Secondo il Guardian dal 1977 i governi che si sono succeduti a Colombo hanno generato un accrescimento di debito importante. Ma il 2009 viene individuato nel paese come l'anno della svolta, l'anno dell'apertura al turismo e agli investimenti. Qualcosa sembra non aver funzionato.
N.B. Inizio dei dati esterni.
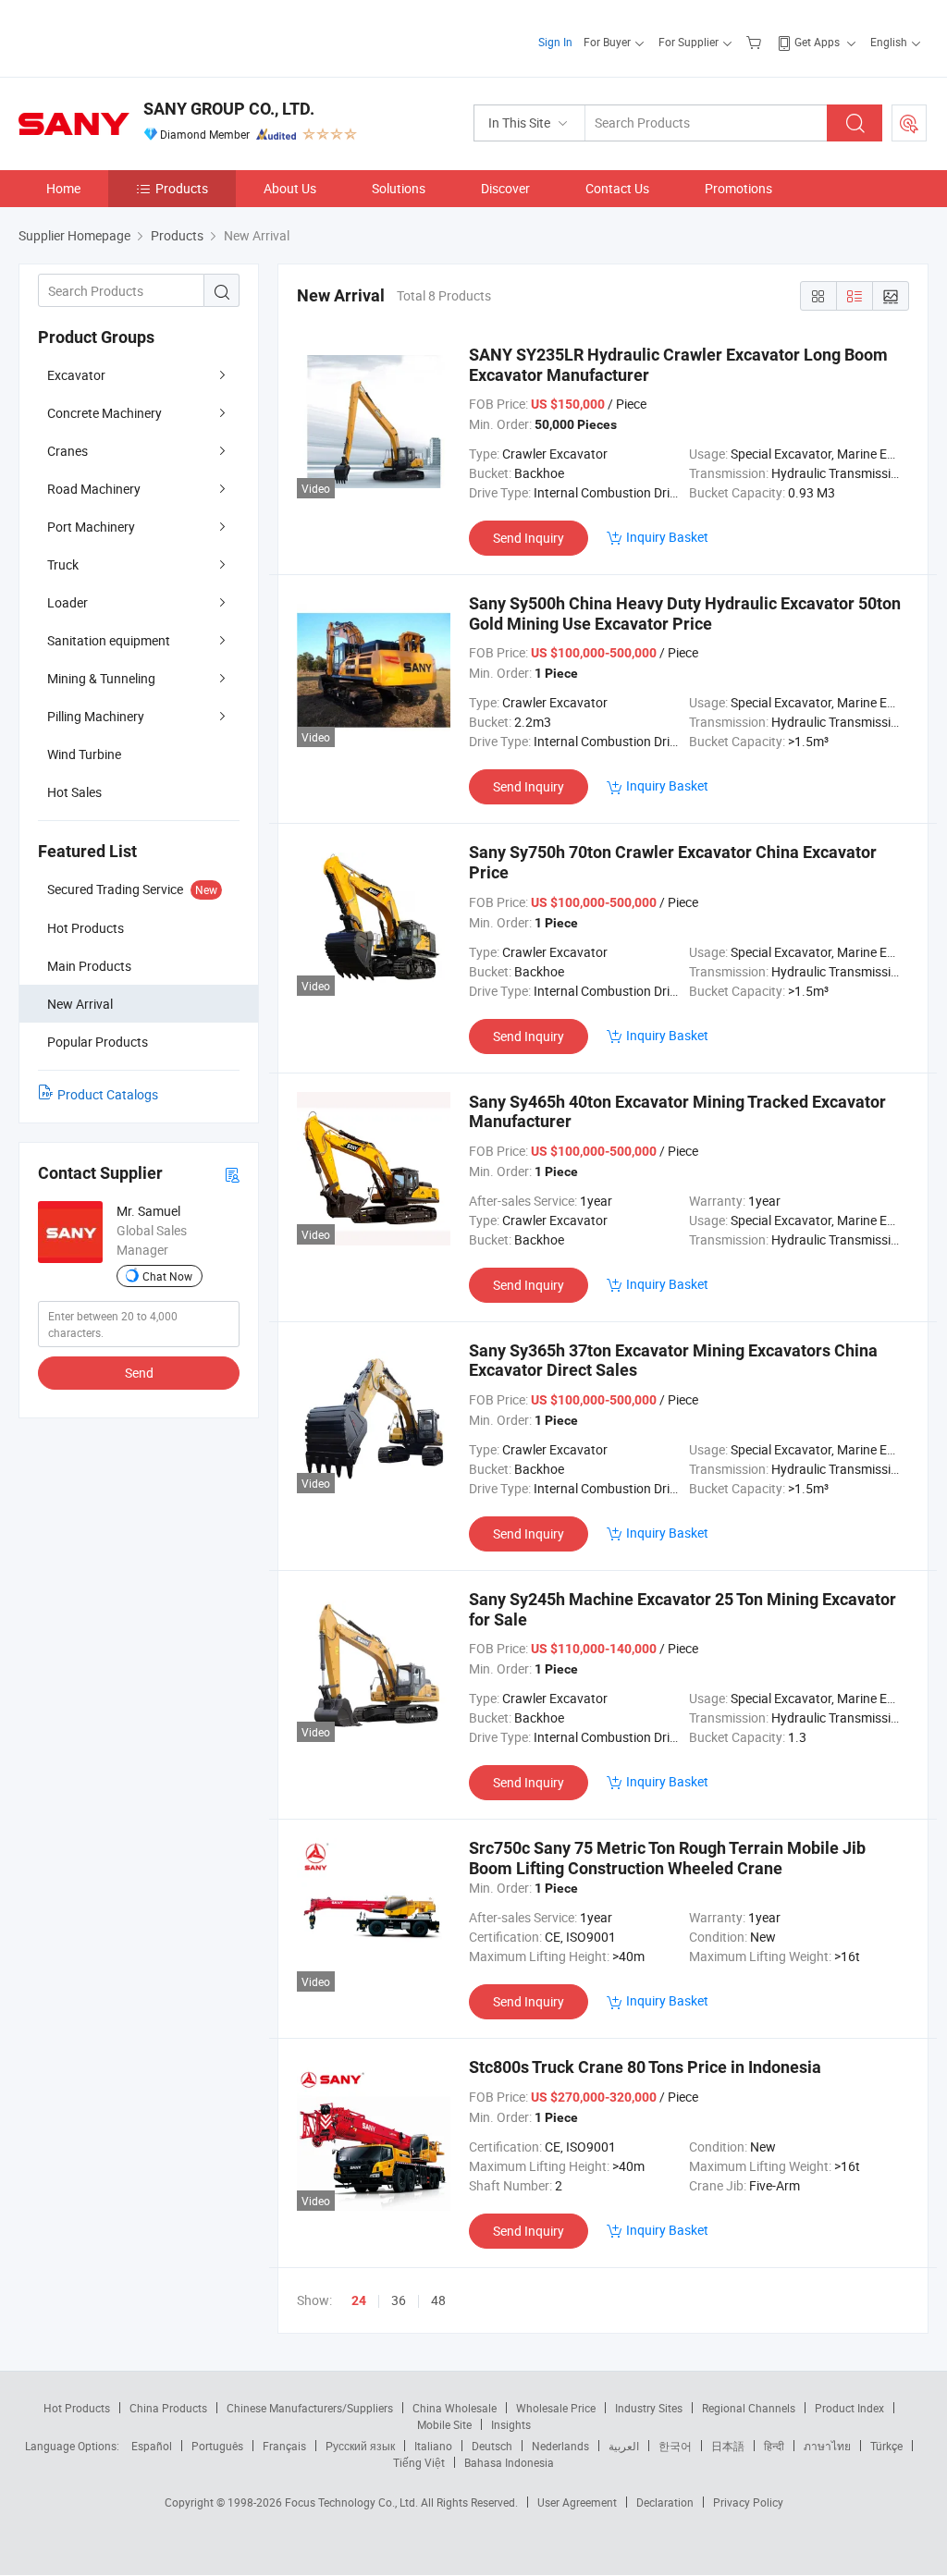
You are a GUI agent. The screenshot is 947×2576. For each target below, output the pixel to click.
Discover (505, 188)
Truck (63, 564)
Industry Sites (649, 2407)
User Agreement (577, 2502)
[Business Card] (232, 1173)
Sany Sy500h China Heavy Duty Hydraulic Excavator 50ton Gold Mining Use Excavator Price (685, 613)
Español (151, 2445)
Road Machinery (94, 488)
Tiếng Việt (419, 2462)
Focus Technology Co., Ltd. (353, 2502)
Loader (67, 602)
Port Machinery (91, 526)
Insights (511, 2424)
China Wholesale (454, 2407)
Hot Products (76, 2407)
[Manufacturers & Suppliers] (137, 36)
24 (358, 2300)
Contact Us (617, 188)
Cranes (67, 451)
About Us (290, 188)
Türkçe (886, 2445)
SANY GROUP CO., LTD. (228, 108)
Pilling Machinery (95, 716)
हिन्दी (774, 2445)
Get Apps (817, 41)
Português (217, 2445)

Il 2009 è l’anno in cui termina una sanguinosa guerra civile tra lo stato a maggioranza sinhala e le Tigri Tamil (LTTE), organizzazione separatista della minoranza tamil. L’annientamento della resistenza tamil facilitò l’ascesa della famiglia Rajapaksa, che promise al Paese ricostruzione e sviluppo economico. In quel periodo, l'economia registrò una crescita annua di oltre l'8% per tre anni consecutivi, soprattutto grazie ai grandi programmi di investimento pubblico attuati dal governo per ricostruire le province settentrionali e orientali colpite dalla guerra, insieme a un'importante opera di sviluppo delle infrastrutture in altre parti del Paese, all’apertura al turismo internazionale e all’aumento delle importazioni per il mercato interno. I massicci investimenti tuttavia hanno intaccato le riserve di valuta estera e portato a un deficit insostenibile. Inoltre, l’apertura agli investimenti stranieri per potenziare le infrastrutture e una combinazione di esenzioni e riduzioni fiscali per le multinazionali hanno comportato una costante diminuzione delle entrate pubbliche. Da ultimo, è importante ricordare che queste politiche economiche sono state accompagnate da una crescente concentrazione del potere nelle mani della famiglia Rajapaksa e dal perdurare di fratture e disuguaglianze che hanno contribuito a generare la crisi politica e sociale cui assistiamo oggi.
Cosa ci dice il caso Sri Lanka? Ma soprattutto, c'è il rischio che si tratti solo del primo della prima tessera di un domino che coinvolge un pò tutti i paesi a basso e medio reddito?
Il caso dello Sri Lanka ci mostra la vulnerabilità delle economie a basso e medio reddito, in caso di shock economici dovuti per esempio a crisi sanitarie, guerre, disastri naturali ecc. Sono paesi che necessitano della disponibilità di valuta estera per l’importazioni di beni essenziali, i cui prezzi sono soggetti a fluttuazioni e speculazioni nell’ambito di trend economic globali. Ci mostra come anche i piani cosiddetti di salvataggio, attraverso prestiti e aiuti siano spesso inadeguati a garantire maggiore sicurezza economica, in particolare alle popolazioni che pagano il prezzo di queste situazioni. Ovviamente, la crisi dello Sri Lanka ha molto a che vedere con l’inadeguatezza di una classe dirigente che ha condotto il Paese nel baratro in cui si trova ora. Per questo è importante sottolineare che la rivolta popolare cui assistiamo in questi giorni è anche una forma di protesta politica cui bisogna guardare con attenzione perché le questioni economiche sono sempre anche questioni politiche e sociali che riguardano contesti specifici e hanno a che fare con la storia di questi paesi.
Secondo lei in questo status quo del paese ha avuto una qualche rilevanza l'invasione russa in Ucraina?
L’invasione dell’Ucraina ha certamente inciso, perché ha determinato un aumento dei prezzi globali di cibo e carburanti. La guerra sta inoltre avendo un impatto sulle esportazioni di the verso Russia e Ucraina, tra i principali acquirenti di the nero dallo Sri Lanka, e sugli arrivi di turisti dai due Paesi, tra i più numerosi prima dello scoppio della guerra.